Each of the records below must be reproduced exactly.

+ + + + + + +

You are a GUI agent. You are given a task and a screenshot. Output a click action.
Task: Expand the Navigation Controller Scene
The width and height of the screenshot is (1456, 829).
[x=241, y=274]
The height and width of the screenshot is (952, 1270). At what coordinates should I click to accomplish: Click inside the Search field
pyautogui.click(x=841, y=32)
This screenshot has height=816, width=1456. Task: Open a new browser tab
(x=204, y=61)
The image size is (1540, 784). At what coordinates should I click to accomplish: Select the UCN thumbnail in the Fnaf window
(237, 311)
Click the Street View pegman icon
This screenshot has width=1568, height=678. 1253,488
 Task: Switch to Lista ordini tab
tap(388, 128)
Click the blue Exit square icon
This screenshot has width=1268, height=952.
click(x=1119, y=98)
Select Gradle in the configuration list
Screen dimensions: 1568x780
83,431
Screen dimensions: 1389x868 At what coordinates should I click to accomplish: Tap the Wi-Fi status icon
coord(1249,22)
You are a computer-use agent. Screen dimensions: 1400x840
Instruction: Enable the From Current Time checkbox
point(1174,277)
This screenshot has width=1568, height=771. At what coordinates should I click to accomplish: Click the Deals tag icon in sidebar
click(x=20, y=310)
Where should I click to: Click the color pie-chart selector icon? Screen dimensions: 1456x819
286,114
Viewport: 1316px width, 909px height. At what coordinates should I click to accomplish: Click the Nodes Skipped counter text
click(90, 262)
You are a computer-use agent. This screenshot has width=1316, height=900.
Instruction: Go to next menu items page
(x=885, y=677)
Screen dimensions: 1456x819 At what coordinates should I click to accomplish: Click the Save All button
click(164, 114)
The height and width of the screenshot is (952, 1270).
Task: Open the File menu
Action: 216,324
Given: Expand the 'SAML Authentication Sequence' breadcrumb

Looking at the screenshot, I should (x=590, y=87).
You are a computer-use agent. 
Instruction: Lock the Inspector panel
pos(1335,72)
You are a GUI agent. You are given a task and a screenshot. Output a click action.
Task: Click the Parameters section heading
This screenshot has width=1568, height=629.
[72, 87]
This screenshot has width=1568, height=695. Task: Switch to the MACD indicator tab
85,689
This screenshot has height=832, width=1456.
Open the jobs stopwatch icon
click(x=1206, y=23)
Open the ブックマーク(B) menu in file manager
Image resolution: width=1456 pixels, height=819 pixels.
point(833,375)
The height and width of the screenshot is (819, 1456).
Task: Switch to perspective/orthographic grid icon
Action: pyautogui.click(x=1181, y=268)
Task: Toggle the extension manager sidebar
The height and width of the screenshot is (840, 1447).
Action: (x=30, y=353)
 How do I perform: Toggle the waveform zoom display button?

+ + + + + + +

▸ SOLUTION TO THIS TASK
You are a GUI agent. You are given a task and a screenshot. Output a click action.
Task: Expand the Navigation Controller Scene
The width and height of the screenshot is (1456, 829).
[x=241, y=274]
The height and width of the screenshot is (952, 1270). At what coordinates should I click to accomplish: Click inside the Search field
pyautogui.click(x=841, y=32)
This screenshot has height=816, width=1456. Task: Open a new browser tab
(x=204, y=61)
The image size is (1540, 784). At what coordinates should I click to accomplish: Select the UCN thumbnail in the Fnaf window
(237, 311)
Click the Street View pegman icon
This screenshot has width=1568, height=678. 1253,488
 Task: Switch to Lista ordini tab
tap(388, 128)
Click the blue Exit square icon
This screenshot has width=1268, height=952.
click(x=1119, y=98)
Select Gradle in the configuration list
Screen dimensions: 1568x780
83,431
Screen dimensions: 1389x868 At what coordinates should I click to accomplish: Tap the Wi-Fi status icon
coord(1249,22)
You are a computer-use agent. Screen dimensions: 1400x840
Instruction: Enable the From Current Time checkbox
point(1174,277)
This screenshot has width=1568, height=771. At what coordinates should I click to accomplish: Click the Deals tag icon in sidebar
click(x=20, y=310)
Where should I click to: Click the color pie-chart selector icon? Screen dimensions: 1456x819
286,114
Viewport: 1316px width, 909px height. At what coordinates should I click to accomplish: Click the Nodes Skipped counter text
click(90, 262)
You are a computer-use agent. This screenshot has width=1316, height=900.
Instruction: Go to next menu items page
(x=885, y=677)
Screen dimensions: 1456x819 At what coordinates should I click to accomplish: Click the Save All button
click(164, 114)
The height and width of the screenshot is (952, 1270).
Task: Open the File menu
Action: 216,324
Given: Expand the 'SAML Authentication Sequence' breadcrumb

Looking at the screenshot, I should (x=590, y=87).
You are a computer-use agent. 
Instruction: Lock the Inspector panel
pos(1335,72)
You are a GUI agent. You are given a task and a screenshot. Output a click action.
Task: Click the Parameters section heading
This screenshot has width=1568, height=629.
[72, 87]
This screenshot has width=1568, height=695. Task: Switch to the MACD indicator tab
85,689
This screenshot has height=832, width=1456.
Open the jobs stopwatch icon
click(x=1206, y=23)
Open the ブックマーク(B) menu in file manager
Image resolution: width=1456 pixels, height=819 pixels.
point(833,375)
The height and width of the screenshot is (819, 1456).
Task: Switch to perspective/orthographic grid icon
Action: pyautogui.click(x=1181, y=268)
Task: Toggle the extension manager sidebar
The height and width of the screenshot is (840, 1447).
Action: (x=30, y=353)
 How do I perform: Toggle the waveform zoom display button?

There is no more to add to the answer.